### Extrait de texte
++++
Réticente face aux systèmes de jurys qu’elle trouve défaillants, elle refuse deux prix pour sa peinture La caresse : celui de l’Académie des Beaux-arts de Pennsylvanie et celui de l’Institut d’Art de Chicago. 

En 1892, le Pavillon de la Femme de l’Exposition universelle de Chicago lui commande une fresque. Elle saisit l’occasion pour transmettre son puissant message. Dans cette fresque allégorique aujourd’hui disparue, appelée La Femme moderne, elle juxtapose trois panneaux : Jeunes femmes poursuivant la gloire, Jeunes femmes récoltant les fruits de la connaissance, Jeunes femmes incarnant l’Art, la Musique et la Danse. Mary Cassatt réussit par là à mettre en lumière l’importance de l’éducation des femmes et leur excellence. En effet, elle peint son rêve d’une société dans laquelle tous les genres sont égaux et où les femmes ont accès à la connaissance, à la culture et au même statut social que les hommes. La fresque ne représente aucun homme : seulement des femmes, certaines passant des fruits, ceux de la connaissance, à la prochaine génération.
++++
### Lignes de données
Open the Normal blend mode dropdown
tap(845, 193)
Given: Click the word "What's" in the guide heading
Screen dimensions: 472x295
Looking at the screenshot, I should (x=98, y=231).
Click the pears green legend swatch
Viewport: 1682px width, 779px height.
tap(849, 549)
++++
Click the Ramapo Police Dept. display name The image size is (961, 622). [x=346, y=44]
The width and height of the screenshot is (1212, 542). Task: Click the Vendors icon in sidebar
++++
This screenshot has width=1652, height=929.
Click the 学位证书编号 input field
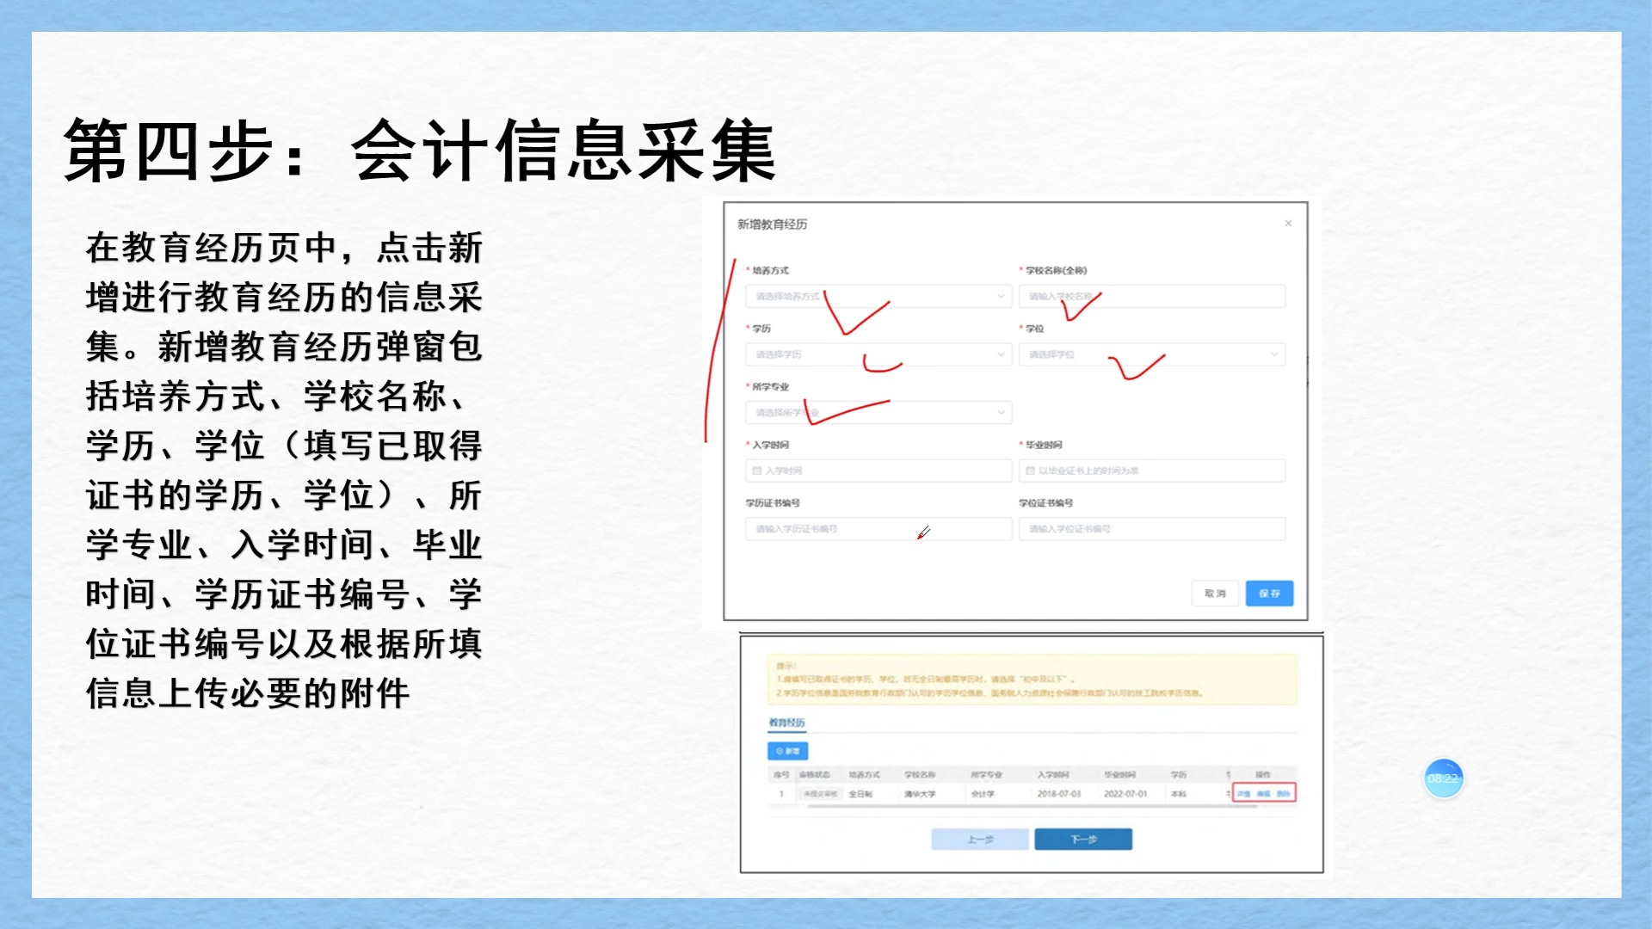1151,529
++++
### Exercices
**1.** Extrayez du texte sur Mary Cassatt le passage allant de « En 1892, le » à « la prochaine génération. ».
**2.** D'après le texte sur Mary Cassatt, quel est le titre de la fresque commandée en 1892 par le Pavillon de la Femme ?
**3.** Poursuivez la rédaction du texte sur Mary Cassatt après sa dernière phrase.

### Corrigés
**1.**
En 1892, le Pavillon de la Femme de l’Exposition universelle de Chicago lui commande une fresque. Elle saisit l’occasion pour transmettre son puissant message. Dans cette fresque allégorique aujourd’hui disparue, appelée La Femme moderne, elle juxtapose trois panneaux : Jeunes femmes poursuivant la gloire, Jeunes femmes récoltant les fruits de la connaissance, Jeunes femmes incarnant l’Art, la Musique et la Danse. Mary Cassatt réussit par là à mettre en lumière l’importance de l’éducation des femmes et leur excellence. En effet, elle peint son rêve d’une société dans laquelle tous les genres sont égaux et où les femmes ont accès à la connaissance, à la culture et au même statut social que les hommes. La fresque ne représente aucun homme : seulement des femmes, certaines passant des fruits, ceux de la connaissance, à la prochaine génération.

**2.** La Femme moderne.

**3.**
Gravure de Mary Cassatt, 1894
Mary Cassatt, Feeding the Ducks, 1894 © Metropolitan Museum of Art, New York

L’impact durable de Mary Cassatt

Aujourd’hui et plus que jamais, l’œuvre de Mary Cassatt semble d’actualité. Cette artiste incarne un combat contemporain et continue d’inspirer par le biais de ses divers engagements. Ses célèbres représentations de la sphère domestique s’inscrivent dans un mouvement artistique majeur, l’impressionnisme, tout en rappelant le caractère unique de l’artiste : une femme américaine, parmi les impressionnistes français. 

Si vous souhaitez poursuivre votre lecture, nous vous proposons de découvrir notre article sur les 5 femmes engagées à suivre dans le monde de l’art !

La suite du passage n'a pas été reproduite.